Two, the study is inessential because it's already been conducted. The Rand Corporation's study has been sitting in Pentagon archives for nearly twenty years, gathering dust accumulated by biased wishful thinking and determined neglect. What this new study can tell us is what we already know from the one conducted by Rand, or studies conducted by the British government, or the Irish government, or the Canadian government, or the Australian government, or the Israeli government, or the German government. The only reason you commission another study to produce the same results similar studies have provided consistently for nearly two decades is if the opposition needs more time to gin up a pseudo-scientific challenge to conclusions they already know will be found and do not want.
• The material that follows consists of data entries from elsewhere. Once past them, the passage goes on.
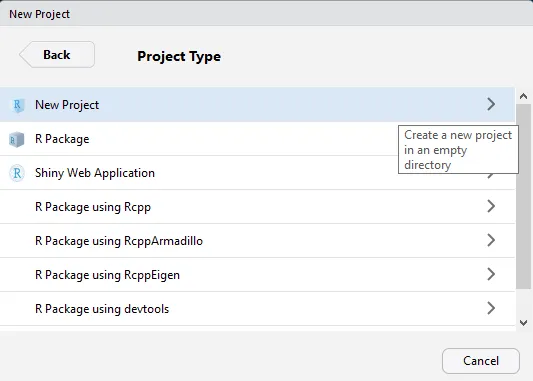Click the Shiny Web Application R icon
The height and width of the screenshot is (381, 533).
click(x=17, y=173)
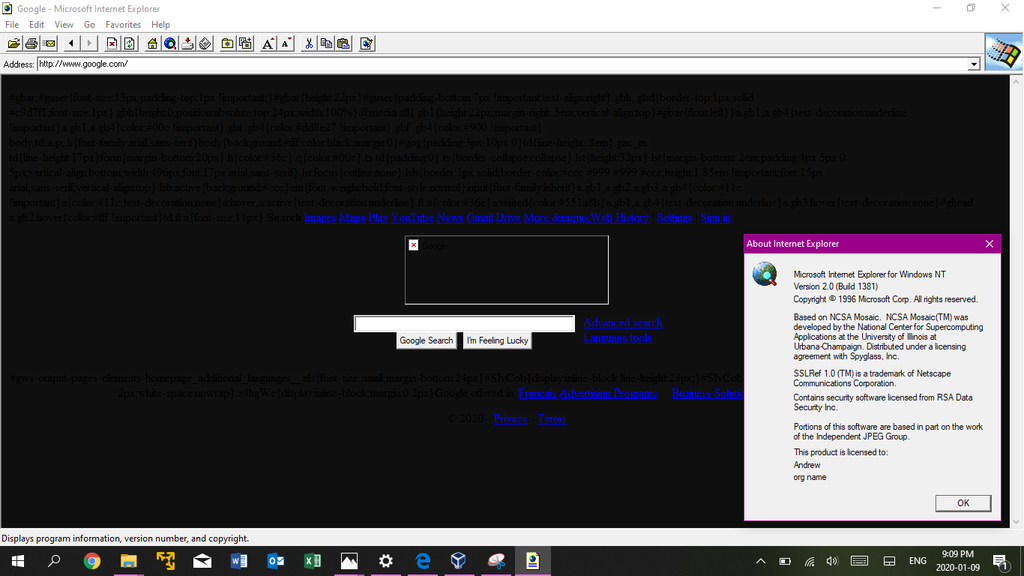Click the Forward arrow icon
Screen dimensions: 1024x576
[x=90, y=43]
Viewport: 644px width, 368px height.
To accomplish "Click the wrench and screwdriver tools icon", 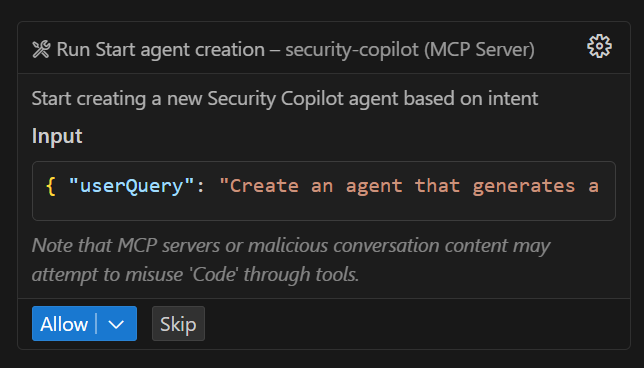I will click(x=41, y=50).
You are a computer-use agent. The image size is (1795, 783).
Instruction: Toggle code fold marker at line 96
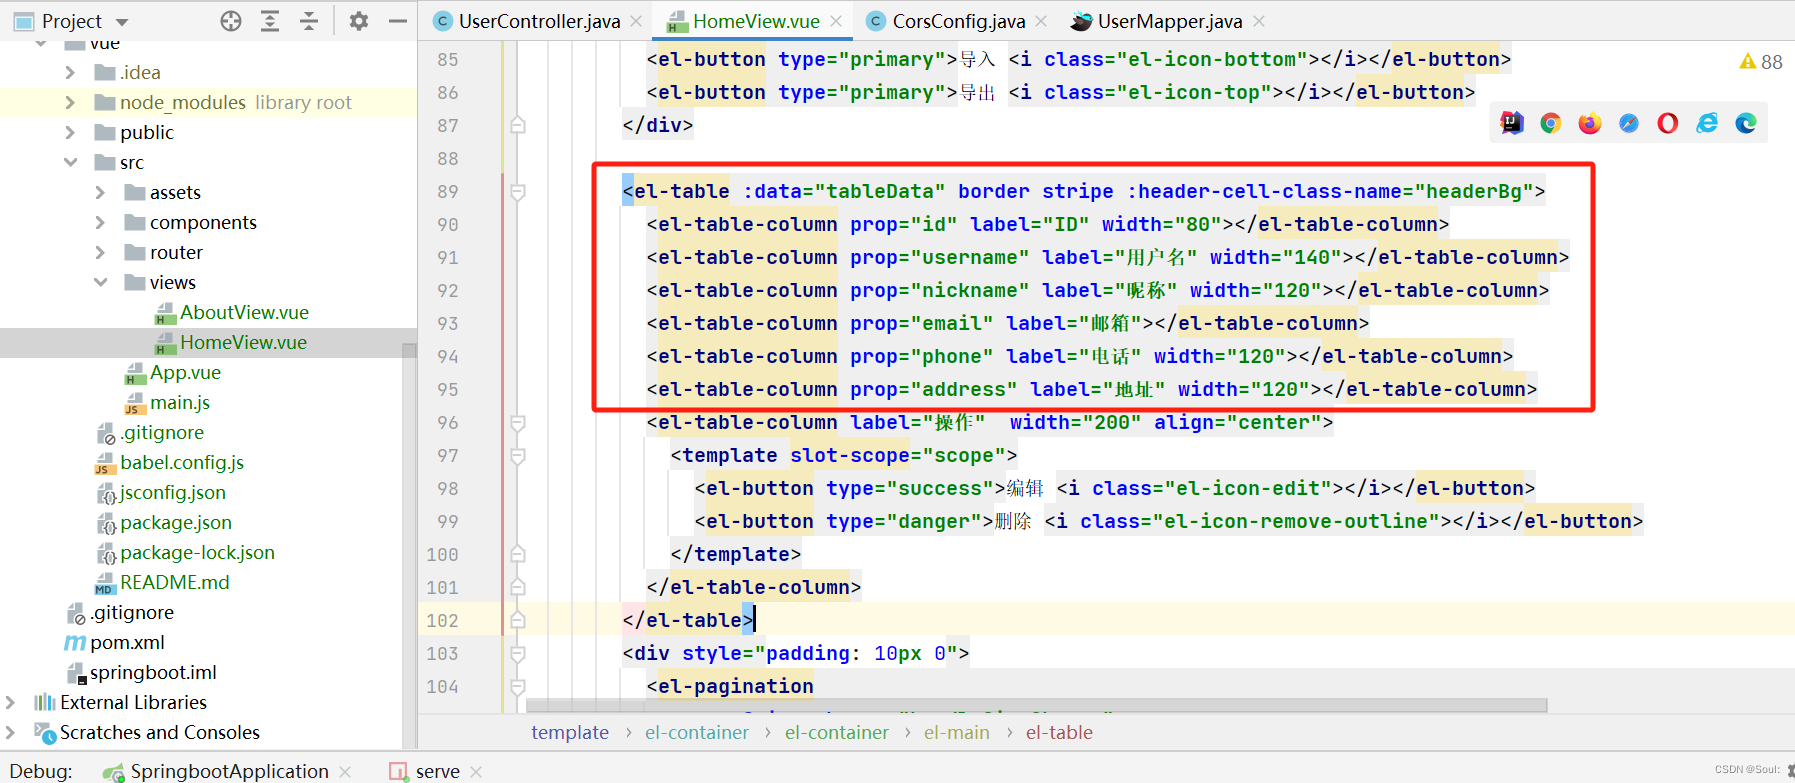coord(518,423)
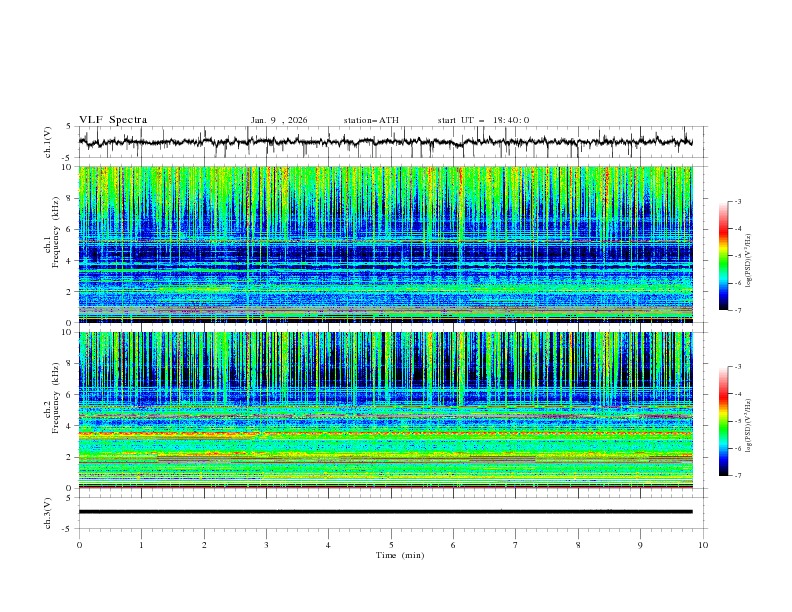
Task: Click the VLF Spectra title text
Action: (x=113, y=120)
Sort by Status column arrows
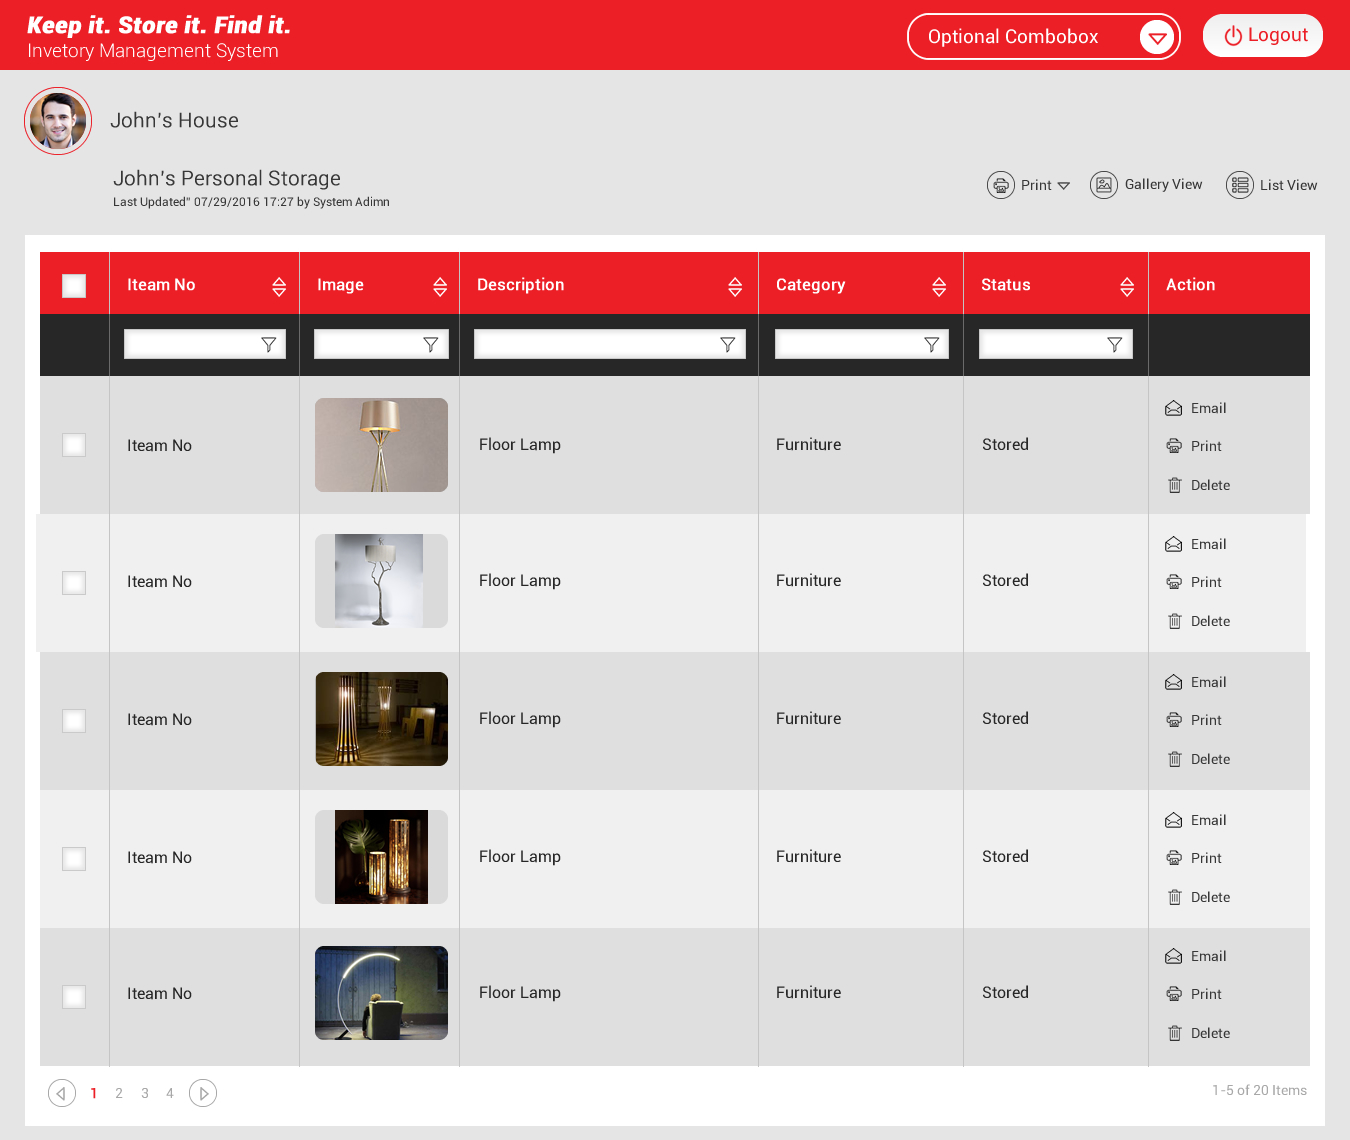The image size is (1350, 1140). pyautogui.click(x=1127, y=287)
DADT and homosexual segregation in the American military has been a joke for nearly 20 years, if not more so. It doesn't just ignore facts collected at the time of implementation, it ignores American history itself. It ignores history in general. According to conservative critique, Alexander never happened, and the Greeks and Romans were just myths. So too are a host of European militaries, Canada's, Australia's and Israel's. So too are facts we asked for and then filed away in discomfort. That every justification for DADT and segregation has been comically wrong for so long should be cause for encouragement, even laughter. So too should this latest news about a possible repeal. But all the comfort of data and the liberating power of laughter shouldn't ignore that this isn't over yet. Prejudice and discrimination's ability to wrest self-defeat and idiocy from empathy and competence shouldn't be underestimated. Even in an environment as practical as the military, there will always be ample room to diminish heroism and prefer risk, even in the midst of the profundity of exploding earth, for something profoundly immaterial to the exercise of life and death.

Rating: 4.5
Unfriendly Fire is a remarkably well-researched, funny, moving, galling and smart book. But a half a point off for its reliance on anonymity and also its potential lack of timelessness. On the first point, I understand what Frank had to work with. Many people still in the military literally couldn't speak on the record, but the anonymity of some retired or discharged soldiers seemed unnecessary. On the second, Frank has no control over events that follow his book's publication, but if a repeal happens, and happens justly, the impetus to read this book diminishes. It will still be a powerful indictment of a broken system, but as is the case with a book like Upton Sinclair's The Jungle, we'll be able to read it with comfort, knowing that most of the ugliness has past. Hopefully.